Here is more from my interview with Kenny Loggins, who performs Saturday at Lewis Family Playhouse in Rancho Cucamonga. If you’re a fan and haven’t purchased his latest CD “How About Now,” I’d highly recommend it. Go to www.kennyloggins.com for more info.

Q: Did the Nashville songwriters and recording some material in town have a big effect on the CD?

A: I didn’t do a lot of recording there. I didn’t want the Nashville players’ input. To me, there’s not a lot of originality to the studio guitar player approach in Nashville. I wanted to keep it a little edgier, so I worked with a kid that co-produced my son Crosby’s record - Jesse Siebenberg. He’s the son of the drummer of Supertramp, a Berklee graduate and a much edgier kind of player. He also plays good acoustic guitar, mandolin, keyboards, and some drums. So we could be a self-contained group and pretty much build tracks ourselves and bring in players we felt were needed. That’s why I co-produced. He was so actively involved from the ground up – everything from recreating “Love Song” and bringing fresh ideas to that to having creative input on a lot of the material. We recorded most of it in Ojai at his studio…we made a good team. I want to work with [him] again.

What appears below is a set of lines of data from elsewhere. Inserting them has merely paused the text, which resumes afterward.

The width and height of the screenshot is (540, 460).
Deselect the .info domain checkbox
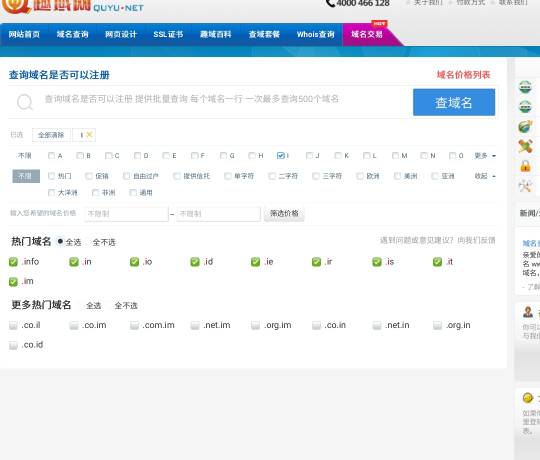(x=13, y=262)
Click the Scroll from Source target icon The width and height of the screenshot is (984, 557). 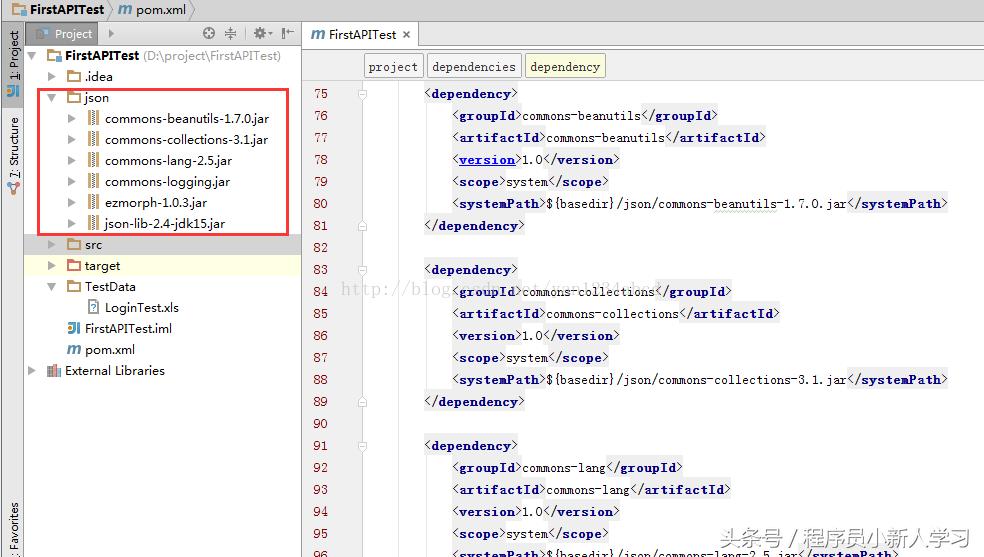coord(209,34)
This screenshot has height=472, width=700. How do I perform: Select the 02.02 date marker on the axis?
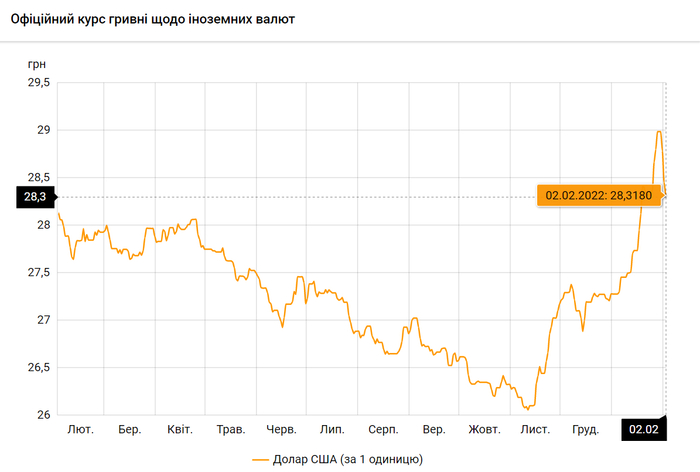click(644, 430)
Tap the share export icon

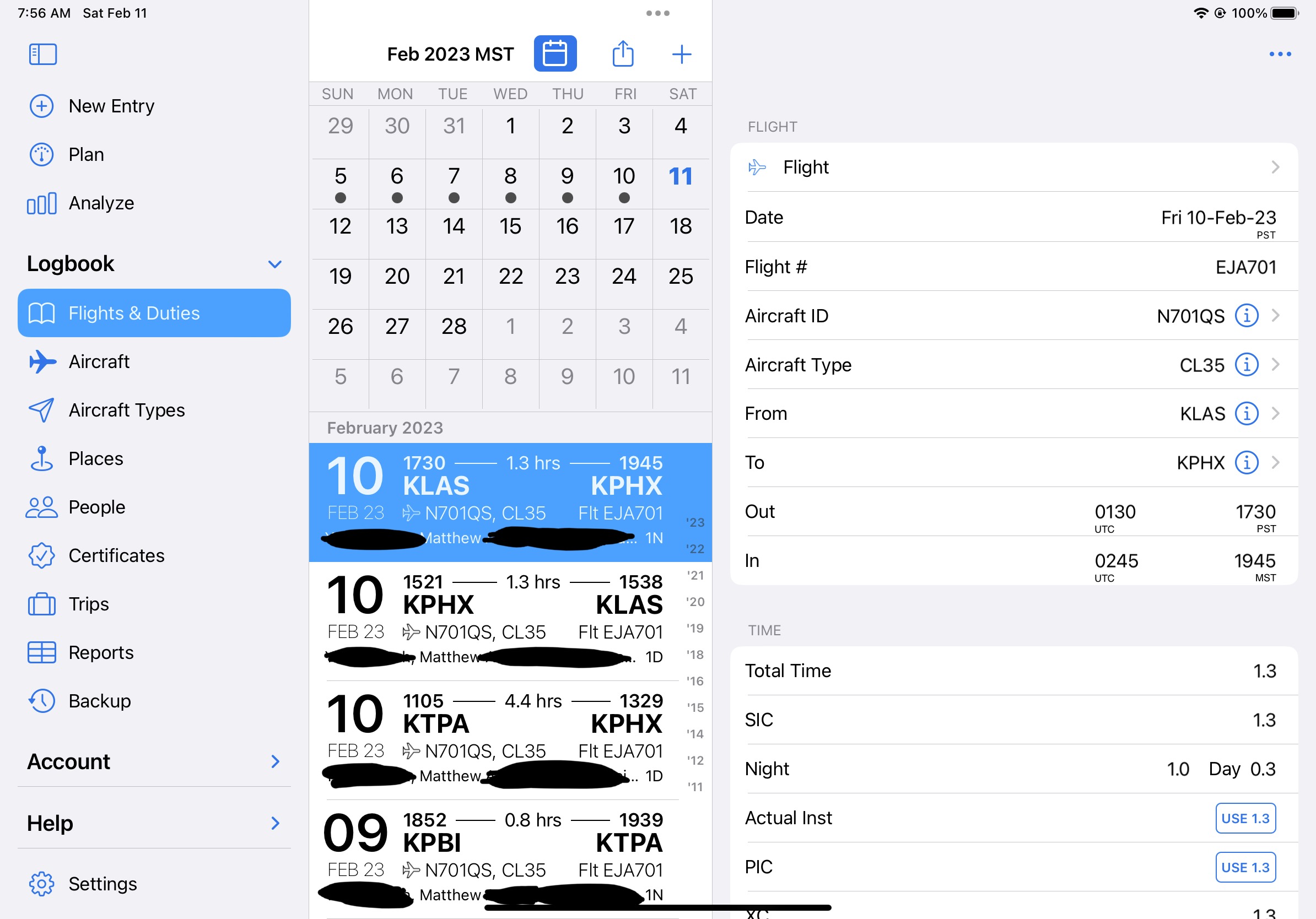(x=623, y=54)
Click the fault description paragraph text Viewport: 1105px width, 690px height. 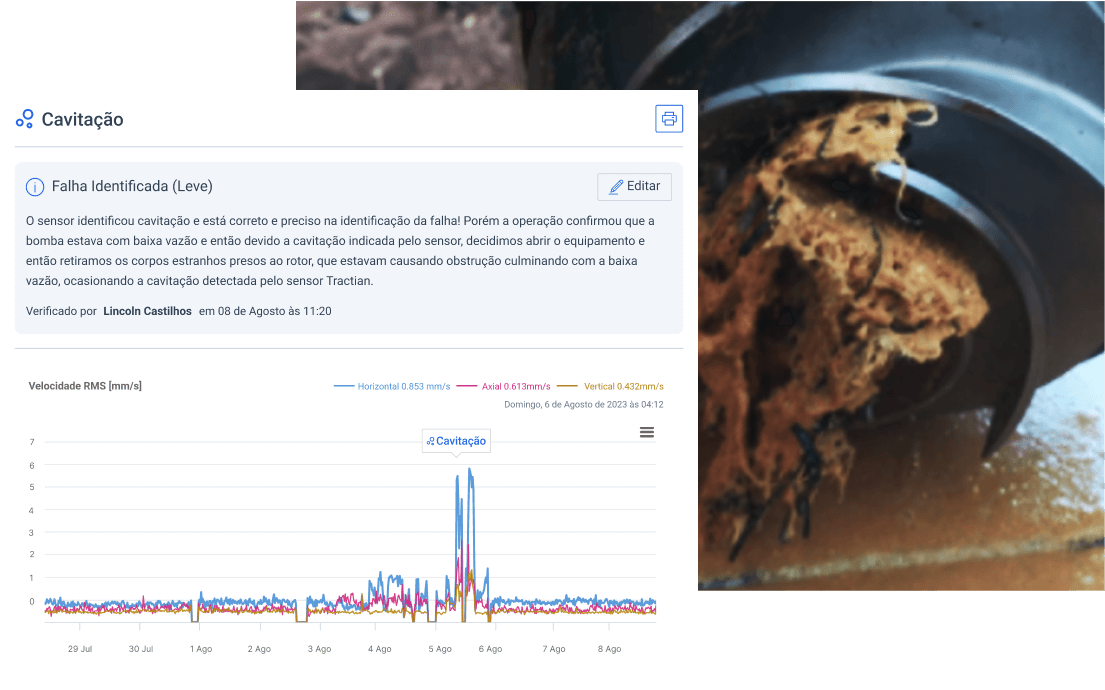340,251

Q: On “I’ll Remember Your Name,” you worked with Richard Marx. Had you done anything with him in the past?

A: We have written a few things together, including ‘It’s About Time,’ which was self-released.

Q: Your son Crosby sings background vocals on the tune.

A: I really had to talk him into it because of the nature of the lyric: “you pick me up/you let me fall/you taught me about trust/just let go of it all/how to love a wife and family.” He sang it “how to love a wife or two and raise a family.” It was good to get him on the record with me. It was inspired by a benefit concert I did for Richard Marx’s foundation about music in schools in Chicago. In the process of working with him, I came up with the idea. It’s really a father-son song about that legacy. That’s why I wanted to have Crosby on the tune. It’s amazing in that song how much he sounds like me. At first, I think it’s just me singing softer.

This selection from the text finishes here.